MECHANISM OF THE PREVENTIVE EFFECT OF ETHANOL ON ACETAMINOPHEN-INDUCED HEPATOTOXICITY

Abstract

Acute ethanol administration (6 g/kg orally) 6 h before the injection of acetaminophen (0.5 g/kg i.p.) prevented acetaminophen-induced hepatotoxicity in fasted young male Sprague-Dawley rats (90-130 g). By using this experimental model, the mechanism of this effect was studied. Covalent binding of reactive metabolite(s) of acetaminophen to hepatic proteins in vivo was less pronounced in ethanol-treated rats than in saline controls 2 and 6 h after [3H]acetaminophen injection.

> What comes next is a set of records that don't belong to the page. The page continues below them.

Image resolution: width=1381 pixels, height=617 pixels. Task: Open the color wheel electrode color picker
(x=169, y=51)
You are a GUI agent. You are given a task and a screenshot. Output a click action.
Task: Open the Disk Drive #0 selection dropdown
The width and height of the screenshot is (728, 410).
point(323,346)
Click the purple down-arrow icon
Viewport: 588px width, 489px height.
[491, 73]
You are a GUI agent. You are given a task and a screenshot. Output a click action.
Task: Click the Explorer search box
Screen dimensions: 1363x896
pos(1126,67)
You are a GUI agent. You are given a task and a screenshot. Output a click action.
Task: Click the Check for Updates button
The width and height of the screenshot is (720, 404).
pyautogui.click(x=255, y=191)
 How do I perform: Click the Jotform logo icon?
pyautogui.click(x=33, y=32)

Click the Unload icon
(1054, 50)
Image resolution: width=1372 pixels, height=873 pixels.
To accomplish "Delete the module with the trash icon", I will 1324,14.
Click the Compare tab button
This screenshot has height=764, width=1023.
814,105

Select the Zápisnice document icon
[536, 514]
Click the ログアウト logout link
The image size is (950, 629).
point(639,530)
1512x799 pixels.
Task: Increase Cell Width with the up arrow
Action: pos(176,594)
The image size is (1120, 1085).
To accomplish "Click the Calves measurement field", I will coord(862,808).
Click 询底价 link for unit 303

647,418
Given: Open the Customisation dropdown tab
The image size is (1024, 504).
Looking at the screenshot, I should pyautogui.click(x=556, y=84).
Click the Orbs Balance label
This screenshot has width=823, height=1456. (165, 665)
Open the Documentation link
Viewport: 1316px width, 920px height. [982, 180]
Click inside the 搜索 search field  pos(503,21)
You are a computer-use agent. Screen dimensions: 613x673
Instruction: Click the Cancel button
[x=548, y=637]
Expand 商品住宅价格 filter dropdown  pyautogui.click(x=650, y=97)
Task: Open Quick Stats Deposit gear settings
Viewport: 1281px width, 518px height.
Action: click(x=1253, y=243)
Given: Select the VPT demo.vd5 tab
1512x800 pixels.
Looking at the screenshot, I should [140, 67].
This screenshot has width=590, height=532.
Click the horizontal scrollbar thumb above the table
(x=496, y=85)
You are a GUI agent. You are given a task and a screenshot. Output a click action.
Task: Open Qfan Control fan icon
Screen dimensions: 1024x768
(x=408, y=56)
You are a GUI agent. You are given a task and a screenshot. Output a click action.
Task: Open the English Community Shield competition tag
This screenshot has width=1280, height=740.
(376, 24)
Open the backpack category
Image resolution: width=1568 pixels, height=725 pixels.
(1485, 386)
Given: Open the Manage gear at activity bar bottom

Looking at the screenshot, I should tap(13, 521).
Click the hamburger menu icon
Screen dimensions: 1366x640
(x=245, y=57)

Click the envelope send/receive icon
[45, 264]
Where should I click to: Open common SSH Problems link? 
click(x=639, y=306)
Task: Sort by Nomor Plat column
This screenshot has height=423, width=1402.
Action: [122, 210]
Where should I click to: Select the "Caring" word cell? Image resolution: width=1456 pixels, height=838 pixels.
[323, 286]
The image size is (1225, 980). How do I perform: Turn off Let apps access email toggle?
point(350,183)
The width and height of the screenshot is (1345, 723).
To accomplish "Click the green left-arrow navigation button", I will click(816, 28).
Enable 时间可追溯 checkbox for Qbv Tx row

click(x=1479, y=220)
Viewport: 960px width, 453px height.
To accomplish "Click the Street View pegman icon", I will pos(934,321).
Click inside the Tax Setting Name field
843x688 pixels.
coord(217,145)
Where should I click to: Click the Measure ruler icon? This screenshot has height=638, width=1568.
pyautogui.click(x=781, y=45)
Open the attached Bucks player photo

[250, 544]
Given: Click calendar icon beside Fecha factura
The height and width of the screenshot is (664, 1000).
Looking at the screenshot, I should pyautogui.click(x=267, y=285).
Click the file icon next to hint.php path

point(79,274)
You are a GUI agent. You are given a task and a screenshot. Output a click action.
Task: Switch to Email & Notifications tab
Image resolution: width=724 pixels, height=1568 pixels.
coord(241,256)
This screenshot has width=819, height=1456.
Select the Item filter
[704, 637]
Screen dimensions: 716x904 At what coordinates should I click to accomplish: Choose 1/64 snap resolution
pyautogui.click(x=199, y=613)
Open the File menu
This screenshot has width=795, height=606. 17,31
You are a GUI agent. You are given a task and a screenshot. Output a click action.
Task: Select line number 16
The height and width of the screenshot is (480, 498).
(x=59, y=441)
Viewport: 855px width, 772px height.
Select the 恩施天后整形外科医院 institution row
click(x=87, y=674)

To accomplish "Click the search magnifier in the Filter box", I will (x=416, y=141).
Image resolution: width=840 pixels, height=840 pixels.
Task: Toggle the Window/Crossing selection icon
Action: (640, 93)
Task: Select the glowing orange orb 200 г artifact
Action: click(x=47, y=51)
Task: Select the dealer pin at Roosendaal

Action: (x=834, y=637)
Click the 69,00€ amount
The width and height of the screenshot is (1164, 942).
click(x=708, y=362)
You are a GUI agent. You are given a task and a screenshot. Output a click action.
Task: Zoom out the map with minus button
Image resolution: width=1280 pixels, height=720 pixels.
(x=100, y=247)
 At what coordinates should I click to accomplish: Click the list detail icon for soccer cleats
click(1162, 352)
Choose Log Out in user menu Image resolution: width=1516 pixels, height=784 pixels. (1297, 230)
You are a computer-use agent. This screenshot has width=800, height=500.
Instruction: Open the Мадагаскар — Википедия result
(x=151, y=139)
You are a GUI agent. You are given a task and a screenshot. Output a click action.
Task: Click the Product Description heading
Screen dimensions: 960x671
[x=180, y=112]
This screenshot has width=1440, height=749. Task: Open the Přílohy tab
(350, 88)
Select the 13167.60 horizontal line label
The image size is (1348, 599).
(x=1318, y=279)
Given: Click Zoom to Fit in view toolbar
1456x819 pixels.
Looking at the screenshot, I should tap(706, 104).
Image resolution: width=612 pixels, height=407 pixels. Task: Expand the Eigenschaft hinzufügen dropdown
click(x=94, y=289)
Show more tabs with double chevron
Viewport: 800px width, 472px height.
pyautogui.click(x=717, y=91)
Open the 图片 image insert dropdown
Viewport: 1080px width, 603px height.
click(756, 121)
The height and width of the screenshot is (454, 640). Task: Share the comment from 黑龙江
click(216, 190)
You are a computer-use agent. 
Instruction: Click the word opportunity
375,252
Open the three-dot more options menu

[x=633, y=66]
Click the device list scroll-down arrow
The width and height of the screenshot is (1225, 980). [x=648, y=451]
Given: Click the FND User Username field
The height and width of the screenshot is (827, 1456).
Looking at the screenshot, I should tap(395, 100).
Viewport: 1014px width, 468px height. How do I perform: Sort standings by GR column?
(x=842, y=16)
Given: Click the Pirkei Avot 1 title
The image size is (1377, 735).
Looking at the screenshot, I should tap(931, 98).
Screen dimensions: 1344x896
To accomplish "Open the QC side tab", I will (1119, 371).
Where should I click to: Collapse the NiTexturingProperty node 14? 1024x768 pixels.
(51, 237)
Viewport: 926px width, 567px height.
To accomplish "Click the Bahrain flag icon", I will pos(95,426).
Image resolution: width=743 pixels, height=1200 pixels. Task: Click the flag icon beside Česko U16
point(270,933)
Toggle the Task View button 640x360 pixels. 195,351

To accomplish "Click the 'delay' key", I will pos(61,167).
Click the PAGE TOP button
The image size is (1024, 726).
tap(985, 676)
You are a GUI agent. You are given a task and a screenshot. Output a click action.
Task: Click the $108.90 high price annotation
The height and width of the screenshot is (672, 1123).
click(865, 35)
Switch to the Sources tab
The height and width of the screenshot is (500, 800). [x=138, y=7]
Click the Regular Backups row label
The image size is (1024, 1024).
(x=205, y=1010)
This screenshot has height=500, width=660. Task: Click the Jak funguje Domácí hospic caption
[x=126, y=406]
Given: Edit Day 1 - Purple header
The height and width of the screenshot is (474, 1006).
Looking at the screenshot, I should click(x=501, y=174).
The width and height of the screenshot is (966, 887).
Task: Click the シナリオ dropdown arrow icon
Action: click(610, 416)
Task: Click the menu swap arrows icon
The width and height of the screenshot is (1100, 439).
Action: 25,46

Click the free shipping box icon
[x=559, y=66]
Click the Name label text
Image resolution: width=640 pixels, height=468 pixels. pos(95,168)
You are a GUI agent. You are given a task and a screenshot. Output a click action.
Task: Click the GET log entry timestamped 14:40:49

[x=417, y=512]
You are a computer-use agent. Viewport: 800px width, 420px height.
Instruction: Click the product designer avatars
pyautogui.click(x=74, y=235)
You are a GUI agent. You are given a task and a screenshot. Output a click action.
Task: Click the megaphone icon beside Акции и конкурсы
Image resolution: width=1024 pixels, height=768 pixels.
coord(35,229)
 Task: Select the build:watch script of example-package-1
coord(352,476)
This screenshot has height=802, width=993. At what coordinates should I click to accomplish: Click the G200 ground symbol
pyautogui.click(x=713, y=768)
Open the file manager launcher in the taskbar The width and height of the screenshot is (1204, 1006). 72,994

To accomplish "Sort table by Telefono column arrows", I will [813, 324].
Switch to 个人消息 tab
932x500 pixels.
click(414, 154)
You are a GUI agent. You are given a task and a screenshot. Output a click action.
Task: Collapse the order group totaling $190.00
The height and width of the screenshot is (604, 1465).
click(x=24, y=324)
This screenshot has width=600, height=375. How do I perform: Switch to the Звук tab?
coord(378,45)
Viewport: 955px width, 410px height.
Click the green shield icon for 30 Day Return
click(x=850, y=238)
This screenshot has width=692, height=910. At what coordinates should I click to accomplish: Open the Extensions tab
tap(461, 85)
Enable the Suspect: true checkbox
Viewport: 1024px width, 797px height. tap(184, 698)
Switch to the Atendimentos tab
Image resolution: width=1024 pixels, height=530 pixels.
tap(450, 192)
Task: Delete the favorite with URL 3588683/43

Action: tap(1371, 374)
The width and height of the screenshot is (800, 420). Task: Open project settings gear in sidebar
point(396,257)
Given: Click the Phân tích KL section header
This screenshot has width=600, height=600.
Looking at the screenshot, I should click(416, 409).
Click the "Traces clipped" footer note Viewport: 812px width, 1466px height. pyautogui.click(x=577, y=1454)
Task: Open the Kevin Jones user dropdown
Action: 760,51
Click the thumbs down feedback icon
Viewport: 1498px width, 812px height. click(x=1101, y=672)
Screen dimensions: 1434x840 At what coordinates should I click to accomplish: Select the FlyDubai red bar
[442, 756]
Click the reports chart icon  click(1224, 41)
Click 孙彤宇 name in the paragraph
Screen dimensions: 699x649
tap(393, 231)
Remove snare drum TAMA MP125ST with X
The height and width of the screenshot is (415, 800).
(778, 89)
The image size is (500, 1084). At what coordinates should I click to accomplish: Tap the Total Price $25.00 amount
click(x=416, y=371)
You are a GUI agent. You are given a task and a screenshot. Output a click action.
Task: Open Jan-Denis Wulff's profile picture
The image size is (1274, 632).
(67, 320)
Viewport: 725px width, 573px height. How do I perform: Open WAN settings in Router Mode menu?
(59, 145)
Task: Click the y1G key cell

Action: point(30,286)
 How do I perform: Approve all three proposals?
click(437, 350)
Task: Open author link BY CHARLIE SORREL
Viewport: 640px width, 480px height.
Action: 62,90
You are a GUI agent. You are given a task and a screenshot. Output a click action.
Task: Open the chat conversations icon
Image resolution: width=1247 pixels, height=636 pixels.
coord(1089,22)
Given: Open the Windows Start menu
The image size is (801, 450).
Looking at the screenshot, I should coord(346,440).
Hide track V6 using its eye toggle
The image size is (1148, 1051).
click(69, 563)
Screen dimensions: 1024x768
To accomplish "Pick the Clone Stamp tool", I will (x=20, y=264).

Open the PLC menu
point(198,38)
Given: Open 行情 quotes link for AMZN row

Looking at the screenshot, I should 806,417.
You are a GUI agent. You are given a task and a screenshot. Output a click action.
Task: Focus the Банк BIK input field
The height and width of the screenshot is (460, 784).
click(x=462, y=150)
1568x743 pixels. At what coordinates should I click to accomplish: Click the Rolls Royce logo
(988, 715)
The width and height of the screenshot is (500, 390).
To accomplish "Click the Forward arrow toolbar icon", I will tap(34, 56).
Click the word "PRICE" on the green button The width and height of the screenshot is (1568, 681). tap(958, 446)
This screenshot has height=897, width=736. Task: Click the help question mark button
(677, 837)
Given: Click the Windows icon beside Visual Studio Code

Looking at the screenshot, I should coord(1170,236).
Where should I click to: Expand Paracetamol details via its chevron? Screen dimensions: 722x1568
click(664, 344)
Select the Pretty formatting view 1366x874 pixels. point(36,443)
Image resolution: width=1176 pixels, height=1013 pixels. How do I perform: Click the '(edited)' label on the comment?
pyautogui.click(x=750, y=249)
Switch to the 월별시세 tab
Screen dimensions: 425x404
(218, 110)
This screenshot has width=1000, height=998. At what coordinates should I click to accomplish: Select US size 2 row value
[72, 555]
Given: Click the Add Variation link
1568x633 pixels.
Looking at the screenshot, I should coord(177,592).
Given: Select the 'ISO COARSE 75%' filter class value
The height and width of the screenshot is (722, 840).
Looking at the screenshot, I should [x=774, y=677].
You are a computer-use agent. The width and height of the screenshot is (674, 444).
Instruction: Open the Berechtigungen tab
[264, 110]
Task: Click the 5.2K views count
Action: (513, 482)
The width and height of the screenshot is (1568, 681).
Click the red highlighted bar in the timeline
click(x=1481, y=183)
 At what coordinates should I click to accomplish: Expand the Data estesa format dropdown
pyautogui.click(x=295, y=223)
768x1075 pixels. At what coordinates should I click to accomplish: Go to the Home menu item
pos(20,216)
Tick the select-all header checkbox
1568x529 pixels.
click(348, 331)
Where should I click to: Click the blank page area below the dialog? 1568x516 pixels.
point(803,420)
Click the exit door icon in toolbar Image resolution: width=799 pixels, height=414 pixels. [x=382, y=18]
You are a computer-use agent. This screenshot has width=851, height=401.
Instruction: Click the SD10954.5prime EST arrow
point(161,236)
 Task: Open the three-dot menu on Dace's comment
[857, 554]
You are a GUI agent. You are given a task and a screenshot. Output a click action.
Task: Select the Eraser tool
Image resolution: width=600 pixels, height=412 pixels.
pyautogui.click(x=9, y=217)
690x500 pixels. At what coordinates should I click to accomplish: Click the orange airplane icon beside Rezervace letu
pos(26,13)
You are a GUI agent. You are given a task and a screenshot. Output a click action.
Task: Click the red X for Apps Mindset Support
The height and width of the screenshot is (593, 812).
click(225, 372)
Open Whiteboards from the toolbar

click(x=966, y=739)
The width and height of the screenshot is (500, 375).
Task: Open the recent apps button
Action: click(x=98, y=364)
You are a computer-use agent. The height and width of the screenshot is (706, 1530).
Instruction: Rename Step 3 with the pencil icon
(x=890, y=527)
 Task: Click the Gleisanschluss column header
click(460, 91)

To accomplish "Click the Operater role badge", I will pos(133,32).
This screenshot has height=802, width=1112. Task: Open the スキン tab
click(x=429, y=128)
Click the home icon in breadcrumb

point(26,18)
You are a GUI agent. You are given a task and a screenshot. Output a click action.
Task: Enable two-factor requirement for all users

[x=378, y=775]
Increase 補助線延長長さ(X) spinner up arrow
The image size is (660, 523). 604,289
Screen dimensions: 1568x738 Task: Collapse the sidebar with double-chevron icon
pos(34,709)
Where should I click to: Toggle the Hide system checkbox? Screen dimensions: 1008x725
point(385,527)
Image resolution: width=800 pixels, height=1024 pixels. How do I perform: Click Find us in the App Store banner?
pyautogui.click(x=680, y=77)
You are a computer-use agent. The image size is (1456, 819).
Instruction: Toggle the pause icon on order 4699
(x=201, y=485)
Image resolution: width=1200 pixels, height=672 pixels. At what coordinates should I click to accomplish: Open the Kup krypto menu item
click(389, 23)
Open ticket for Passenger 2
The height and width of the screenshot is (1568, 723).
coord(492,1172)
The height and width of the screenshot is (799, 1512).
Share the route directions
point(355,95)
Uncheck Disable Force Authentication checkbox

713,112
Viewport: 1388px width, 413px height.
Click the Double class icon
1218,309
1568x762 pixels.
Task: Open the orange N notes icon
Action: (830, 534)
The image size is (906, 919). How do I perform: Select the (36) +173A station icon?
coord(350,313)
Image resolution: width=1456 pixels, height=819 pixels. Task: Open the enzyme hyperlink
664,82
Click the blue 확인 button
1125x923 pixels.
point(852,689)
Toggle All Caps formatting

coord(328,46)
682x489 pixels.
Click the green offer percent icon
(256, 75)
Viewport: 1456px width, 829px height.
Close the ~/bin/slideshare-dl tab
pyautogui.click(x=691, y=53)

Although hepatic reduced glutathione content was not affected by ethanol treatment, acetaminophen-induced depletion of reduced glutathione was partially prevented by ethanol. Urinary excretion of mercapturic acid was also decreased in ethanol-treated rats compared with saline controls. In isolated hepatocytes, ethanol partially prevented acetaminophen-induced depletion of reduced glutathione. Ethanol decreased the production of reactive metabolite(s) from acetaminophen. Ethanol treatment did not decrease hepatic content of unmetabolized acetaminophen, the substrate for mixed-function oxidation or affect microsomal enzymes responsible for acetaminophen biotransformation to reactive metabolite(s). Ethanol inhibited NADPH-dependent covalent binding of reactive metabolite(s) to microsomal protein and acetaminophen-induced spectral change. Prevention of acetaminophen-induced hepatotoxicity by acute ethanol adminstration may be due to decreased production of reactive metabolite(s), most likely because of direct inhibition by ethanol of the biotransformation of acetaminophen to reactive metabolite(s).